Google Doodle for PK Rosy© Google

Who Was PK Rosy & Why Did Google Create A Doodle For Her?

Salva Mubarak
Senior Features Writer

The Google Doodle for the day is depicting Malayalam actress PK Rosy and it’s the perfect time to read up about why it’s important to celebrate the actress on her 120th birth anniversary.

During her time, Rosy broke many significant societal barriers as she was the first female lead in Malayalam cinema and, reportedly, the first Dalit actress in Indian cinema.

“In an era when performing arts was discouraged in many sections of society, especially for women, Rosy broke barriers with her role in the Malayalam film Vigathakumaran (The Lost Child). Though she never received recognition for her work during her lifetime, Rosy’s story is relevant to conversations about representation in the media. Today, her story serves as motivation and inspiration for many,” reads Google’s blog post about the Doodle.

So who was PK Rosy?

Born in Thiruvananthapuram, Kerala, in 1903, Rosy belonged to a Dalit Christian family where her parents were daily wage workers. Before becoming the first female lead actress in Malayalam cinema with the movie Vigathakumaran (The Lost Child) in 1928, Rosy had been making a name by acting in Kakkarissi plays.

In Vigathakumaran, Rosy played the role of Sarojini, a Nair woman.
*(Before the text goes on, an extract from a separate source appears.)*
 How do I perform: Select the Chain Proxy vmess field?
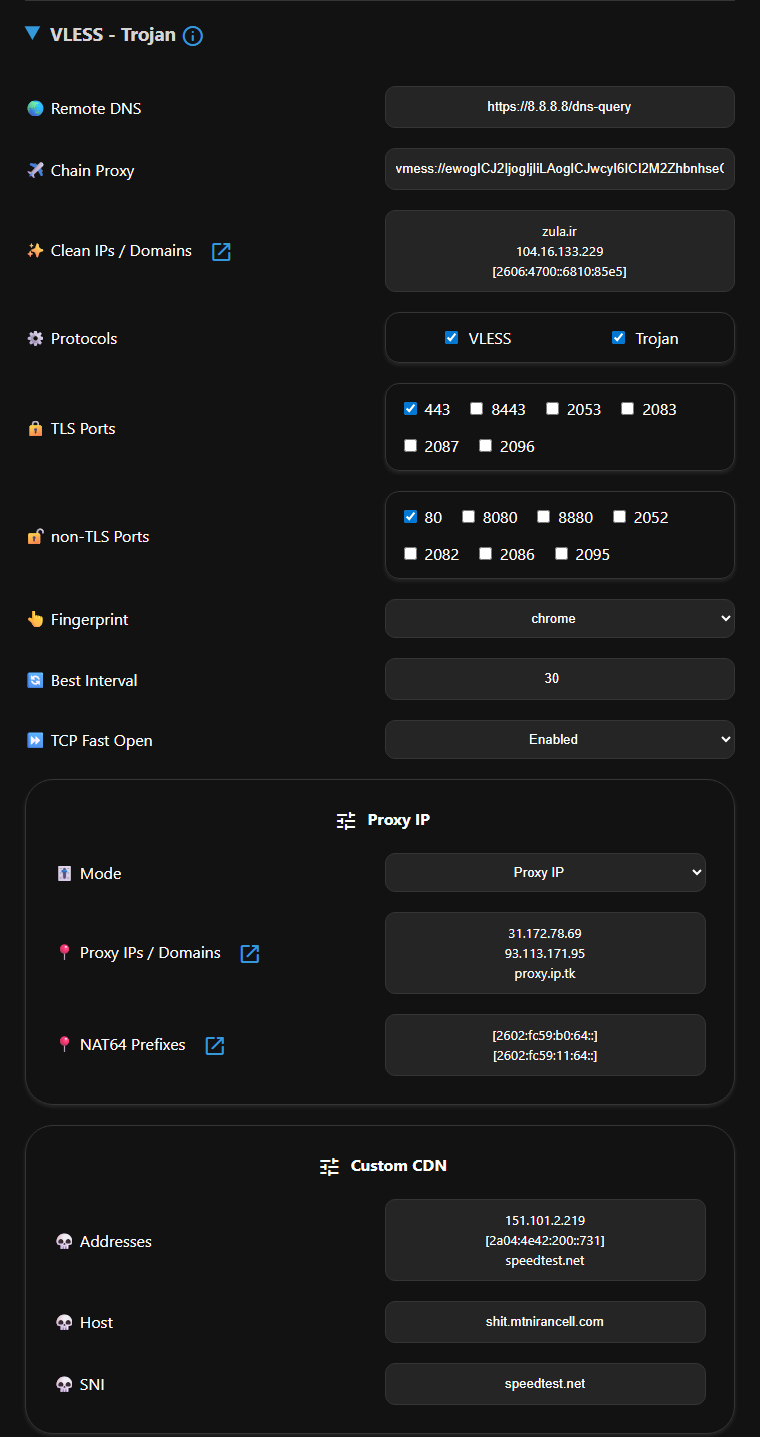559,169
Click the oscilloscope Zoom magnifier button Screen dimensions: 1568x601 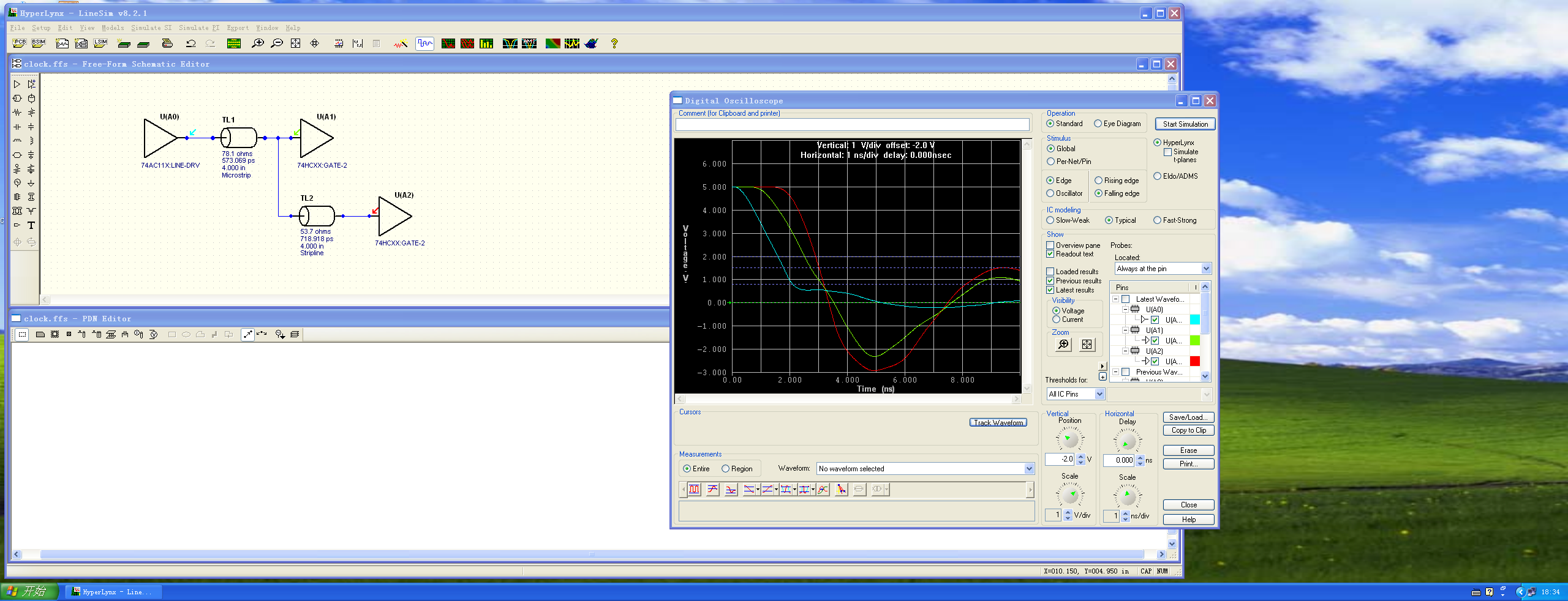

The upper caste community was furious and up in arms about a Dalit woman playing the role and pelted stones at the screening of the movie. An enraged mob even burned down her home, leading her to run away.

Rosy went on to marry lorry driver Kesavan Pulai and live the rest of her life in Tamil Nadu as Rajammal.

Sadly, the actress received no recognition for her work during her life time. Posthumously, her legacy was honoured by director Kamal who made Celluloid, a biopic on her life.

In 2019, Women in Cinema Collective launched a film society in her name. “Naming the society after Rosy is an attempt to take note of all those who have been excluded from dominant cinema histories and have been brought to light by many a scholar, historian and activist.”

What do you think of Google’s tribute to the icon?